Interviewer: So those things, under no circumstances, are normal?

Dr. Majersik: It's not normal to not be able to see out of one side of your vision.

Interviewer: And you should do something about them immediately.

What to do if Someone is Having a Stroke

Dr. Majersik: Yeah. The best thing to do it to call 911. So, first of all, you shouldn't be operating a vehicle. I know that seems really obvious, but just in clinic yesterday, I had a guy tell how he just kept driving. It, again, kind of goes to that element of people not really recognizing how really serious something is. But if you call 911, the advantage rather than driving yourself, for example, is that ambulance, A, can keep you safe while you are in route. So they make sure your oxygen is okay and your blood pressure because a lot is going on when you're having a stroke.

And, second, they call the hospital ahead of time and they take you to a stroke center. They won't just take you to an ER that isn't just ready to take care of a stroke. They will take you to one that is ready. And they will call the hospital ahead of time and get the stroke team there in place. We were talking earlier about how time is brain. We only have three hours from the beginning of the stroke to the time when I'm no longer allowed to give that medicine, that TPA. And that includes from the very beginning of the stroke so it takes us a while in the hospital, up to an hour to get your head imaging, your labs and all that stuff. So you don't have a lot of time to waste. So we really want people to come via ambulance if at all possible.

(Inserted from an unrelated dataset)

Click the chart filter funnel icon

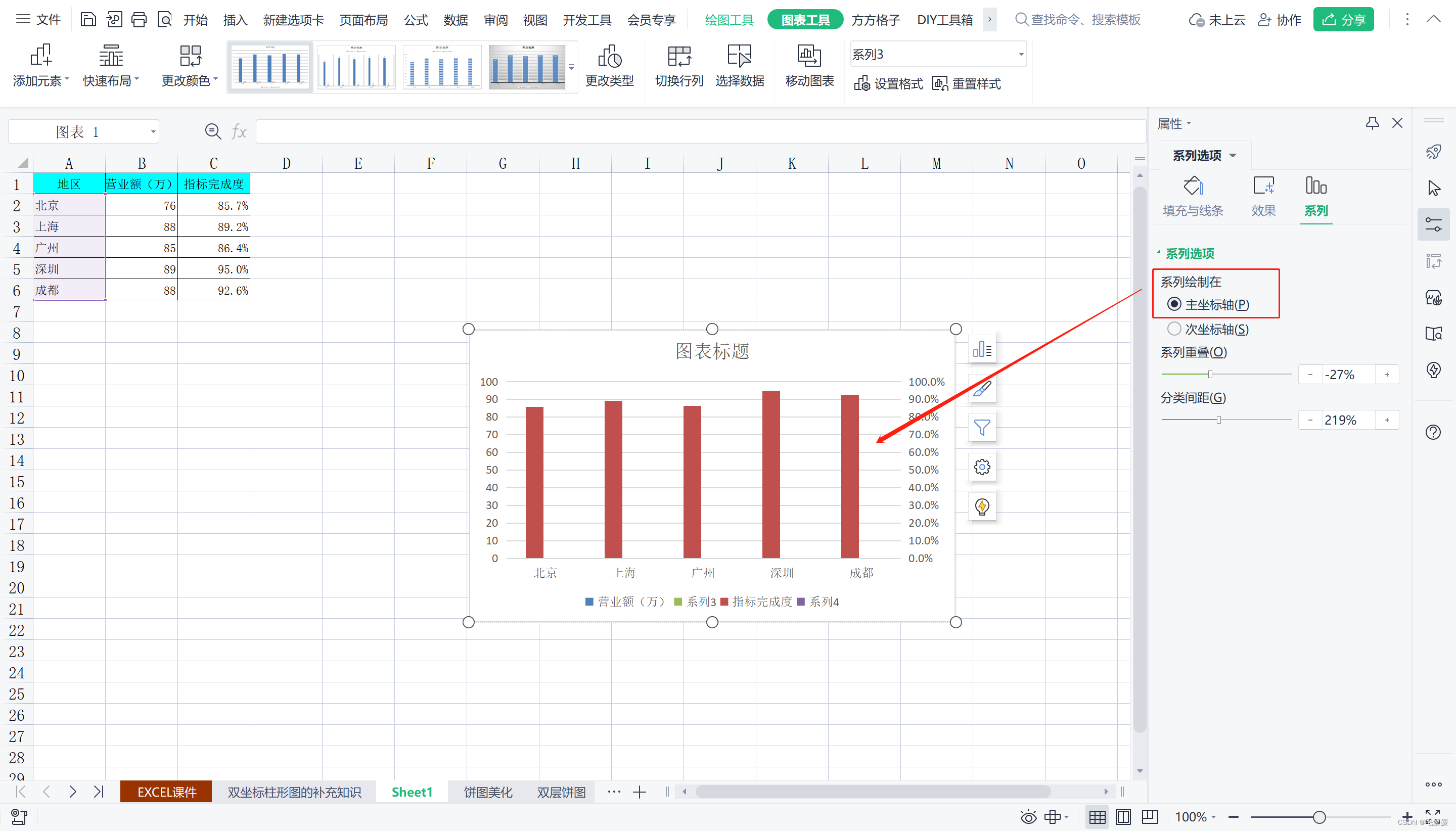(982, 428)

Interviewer: Tell me if I'm right. The take away here is if you're experiencing any symptom of a stroke, which is you feel your face or somebody notices your face is dripping, if you can't raise your arm or put your arm up and it starts to drift down or your speech is slurred or jumbled words are coming out of your mouth, call 911 immediately.

Dr. Majersik: You got it.

Interviewer: Don't hesitate.

Dr. Majersik: You passed the test.

Interviewer: I passed the test. And the other thing I think that's important to take away is that strokes don't cause pain and there's no real other physical manifestation of it.

Dr. Majersik: That's right. It's a silent killer.

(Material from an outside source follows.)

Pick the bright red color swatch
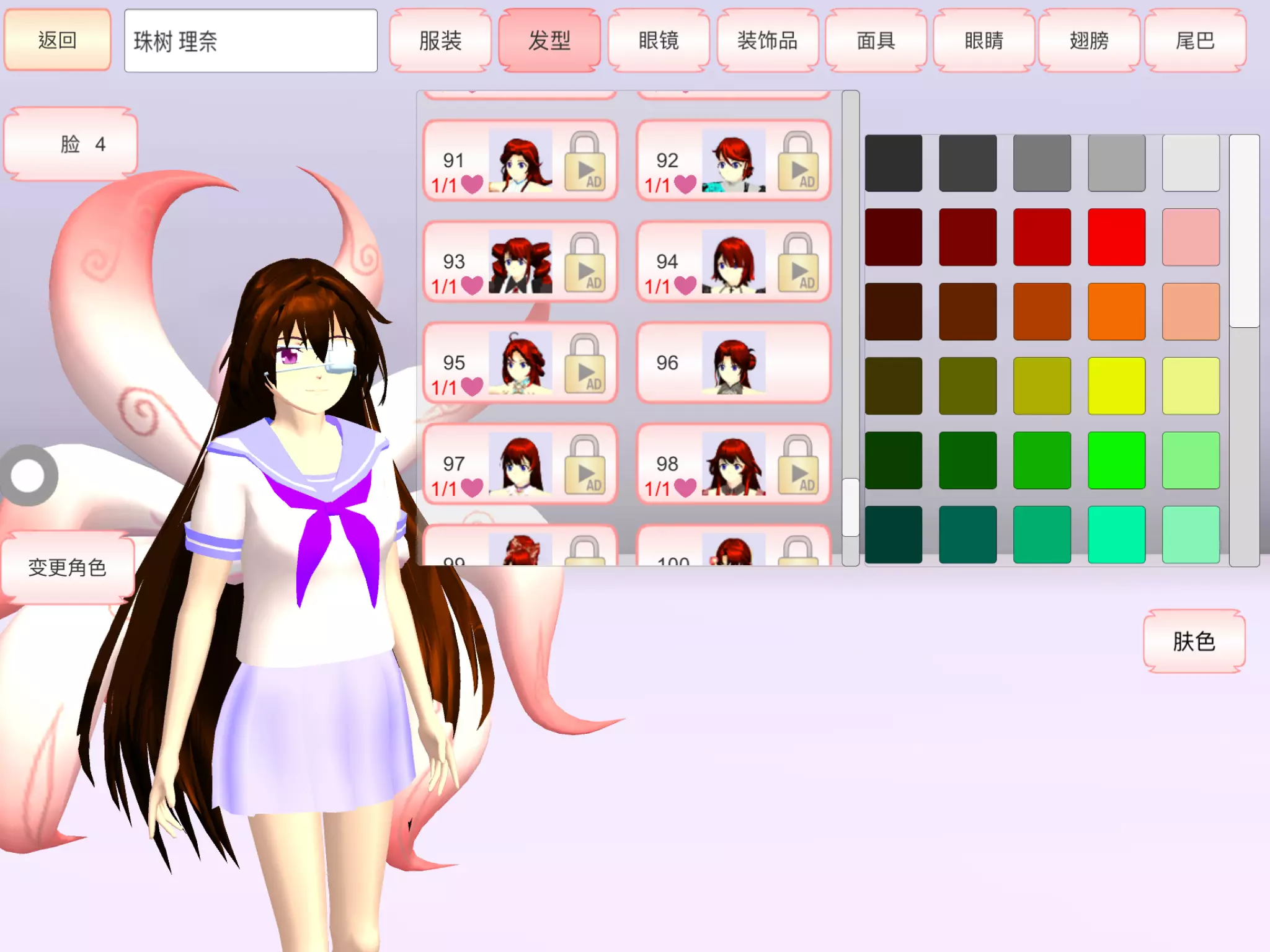 pyautogui.click(x=1116, y=237)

Other Warning Signs of a Stroke

Dr. Majersik: There are other additional signs of stroke that aren't in the FAST acronym, such as the vision loss or having trouble walking, being off-balance. And we focus on those main three, face, arm and speech because they're so common. But sometimes I've actually had people say, "Well, I've had those other symptoms, but I wasn't sure if they were related." Anything where you've lost function in your body suddenly, sudden onset, be concerned.

Interviewer: For no apparent reason, yeah.

Dr. Majersik: Right. So, if something has been very slow over the years or weeks or months, that's a little different. But if something was normal one minute and five minutes later it's abnormal that's when you should be concerned and be calling 911.